Couple of queries here - I'm thinking of resurrecting a 12 year old computer as a file server using Gentoo and Samba - might install CUPS and make it into a print server as well if there's enough processing power left over. The idea is to sit it in a cupboard when installed and do administration remotely via SSH, so when in use no keyboard / mouse / monitor will be required. I'd obviously do the install manually and not via the livecd, since it hasn't got the requirements for the latter.

The first question is what filesystem would be best? I've heard good things about XFS and was planning to go with this, but then learnt that JFS used far less CPU time to do it's job, making me wonder if JFS would be better on such a slow processor. Or would another filesystem be more suitable, which sort of ties in with the next question...

Secondly, is there a "safe" filesystem to choose whereby the machine can just be turned off at the mains without corrupting the data? I know that XFS would probably be the worst to choose from for this since it agressively caches stuff in RAM, and ext2 would need a ridiculously long time to recover itself. If it was a more up to date computer with Wake-on-LAN and ATX (it can't turn itself off automatically, back in the days when it ran windows 95 you still had the "It's now safe to turn off your computer" screen before you turned it off manually.)

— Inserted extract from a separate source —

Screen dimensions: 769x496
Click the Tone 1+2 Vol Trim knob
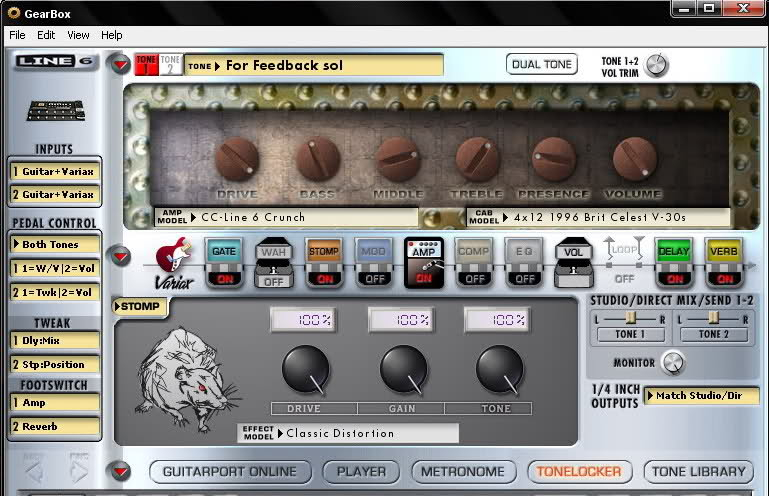(656, 66)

Thirdly, are there any precautions I need to take when choosing a network card for it? It hasn't got one in there at the moment so I'll need to get one obviously, but it hasn't always played ball with newer PCI cards - a PCI version of a GeForce FX I tried to install a while back caused the machine to refuse to post, so I've been cautious of what will work since.

Thanks for reading, any suggestions would be appreciated :)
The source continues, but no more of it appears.